Assim, destino também implica numa trindade conceitual: (1) o destino está
sujeito à liberdade; (2) destino significa que a liberdade também está sujeita
à lei; (3) destino significa que liberdade e lei são interdependentes e
complementares.
Analisando o conceito cristão
palestino de destino, exposto por Paulo (Romanos 8.31-39; e 9), podemos dizer
que a liberdade humana está ligada às leis universais, de tal forma que
liberdade e leis se encontram intrinsecamente entrelaçadas. Aqui Paulo trabalha
com um conceito judaico, de que lei é imposição de limites, que faz parte da
revelação, que se expressa pela primeira vez como criação de Deus. Mas para
Paulo, se o mal é uma probabilidade que surge da dialética lei e graça, o
julgamento era inerente a tudo na criação, mas também a liberdade.

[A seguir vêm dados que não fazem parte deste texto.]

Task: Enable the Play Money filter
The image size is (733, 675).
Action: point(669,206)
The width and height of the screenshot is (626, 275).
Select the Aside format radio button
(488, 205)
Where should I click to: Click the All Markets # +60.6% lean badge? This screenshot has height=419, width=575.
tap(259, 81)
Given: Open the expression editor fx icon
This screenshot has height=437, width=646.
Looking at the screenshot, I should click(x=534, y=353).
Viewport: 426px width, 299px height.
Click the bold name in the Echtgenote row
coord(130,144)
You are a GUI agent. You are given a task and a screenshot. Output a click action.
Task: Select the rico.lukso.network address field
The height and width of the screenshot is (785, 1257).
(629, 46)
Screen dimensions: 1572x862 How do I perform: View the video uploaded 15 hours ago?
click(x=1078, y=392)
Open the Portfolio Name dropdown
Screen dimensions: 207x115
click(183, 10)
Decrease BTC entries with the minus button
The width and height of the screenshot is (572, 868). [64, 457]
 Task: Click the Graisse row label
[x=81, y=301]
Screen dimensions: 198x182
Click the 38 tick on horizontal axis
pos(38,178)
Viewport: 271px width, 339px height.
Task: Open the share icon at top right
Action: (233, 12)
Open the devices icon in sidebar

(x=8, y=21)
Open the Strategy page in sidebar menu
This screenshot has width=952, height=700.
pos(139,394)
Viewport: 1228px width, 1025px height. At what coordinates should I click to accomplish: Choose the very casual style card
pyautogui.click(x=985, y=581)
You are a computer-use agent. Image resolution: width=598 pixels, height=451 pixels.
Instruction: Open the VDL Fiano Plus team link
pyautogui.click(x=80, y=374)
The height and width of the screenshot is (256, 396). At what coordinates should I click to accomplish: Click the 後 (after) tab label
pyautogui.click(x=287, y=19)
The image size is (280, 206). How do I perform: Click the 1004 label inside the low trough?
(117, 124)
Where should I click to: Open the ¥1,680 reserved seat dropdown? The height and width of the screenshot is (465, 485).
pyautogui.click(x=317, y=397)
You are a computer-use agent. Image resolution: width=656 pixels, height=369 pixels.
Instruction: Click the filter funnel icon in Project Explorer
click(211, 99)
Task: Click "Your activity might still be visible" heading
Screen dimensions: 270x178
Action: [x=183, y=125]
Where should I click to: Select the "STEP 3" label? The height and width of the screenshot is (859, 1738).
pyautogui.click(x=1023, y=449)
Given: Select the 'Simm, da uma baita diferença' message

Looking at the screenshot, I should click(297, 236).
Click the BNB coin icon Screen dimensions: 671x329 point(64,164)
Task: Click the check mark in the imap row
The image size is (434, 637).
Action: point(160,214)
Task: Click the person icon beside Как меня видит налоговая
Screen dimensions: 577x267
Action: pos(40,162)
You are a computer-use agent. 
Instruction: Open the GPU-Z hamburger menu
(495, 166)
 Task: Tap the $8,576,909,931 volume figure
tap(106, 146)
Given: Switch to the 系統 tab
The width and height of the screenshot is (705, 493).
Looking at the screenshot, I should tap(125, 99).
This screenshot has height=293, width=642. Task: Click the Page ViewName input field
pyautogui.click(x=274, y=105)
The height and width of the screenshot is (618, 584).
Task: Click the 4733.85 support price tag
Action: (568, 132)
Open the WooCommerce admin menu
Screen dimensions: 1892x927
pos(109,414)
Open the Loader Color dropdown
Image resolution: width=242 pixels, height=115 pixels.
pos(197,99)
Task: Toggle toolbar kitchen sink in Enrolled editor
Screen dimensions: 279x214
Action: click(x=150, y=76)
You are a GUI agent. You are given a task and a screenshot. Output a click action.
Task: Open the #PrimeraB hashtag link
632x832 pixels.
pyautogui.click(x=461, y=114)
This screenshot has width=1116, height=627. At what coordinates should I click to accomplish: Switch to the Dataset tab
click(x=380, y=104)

Assim, a certeza de que o destino
é divino e não demoníaco e tem um significado realizador e não destruidor é a
peça chave do pensamento paulino, que coloca o Logos acima do destino. Ao fazer
isso, Paulo está dizendo que a compreensão do destino não está ao alcance do
ser humano, nem pode ser submetido aos processos do pensamento humano. Mas esse
Logos eterno se reflete através de nossos pensamentos, embora não exista um ato
do pensamento sem a secreta premissa de sua verdade incondicional (Romanos 12.2
e ICoríntios 2.16). Mas a verdade incondicional não está ao nosso alcance. Em
nós humanos há sempre um elemento de aventura e risco em cada enunciado da
verdade. Mas, mesmo assim, devemos correr este risco, sabendo que este é o
único modo que a verdade pode ser revelada a seres finitos e históricos.
Quando mantemos relação com o
Logos eterno e deixamos de temer a ameaça do destino demoníaco, aceitamos o
lugar que cabe ao destino em nosso pensamento. Podemos reconhecer que desde o
princípio esteve submetido ao destino e que o nosso pensamento sempre desejou
livrar-se dele, mas nunca conseguiu. Tarefa teológica da maior importância na
análise cristã do destino é saber relacionar Logos e cairos. O Logos deve
alcançar o cairos. O Logos deve envolver e dominar as leis universais, a
plenitude do tempo, a verdade e o destino da existência. A separação entre
Logos e existência chegou ao fim. O Logos alcançou a existência, penetrou no
tempo e no destino. E isso aconteceu não como algo extrínseco a ele próprio,
mas porque é a expressão de seu próprio caráter intrínseco, sua liberdade.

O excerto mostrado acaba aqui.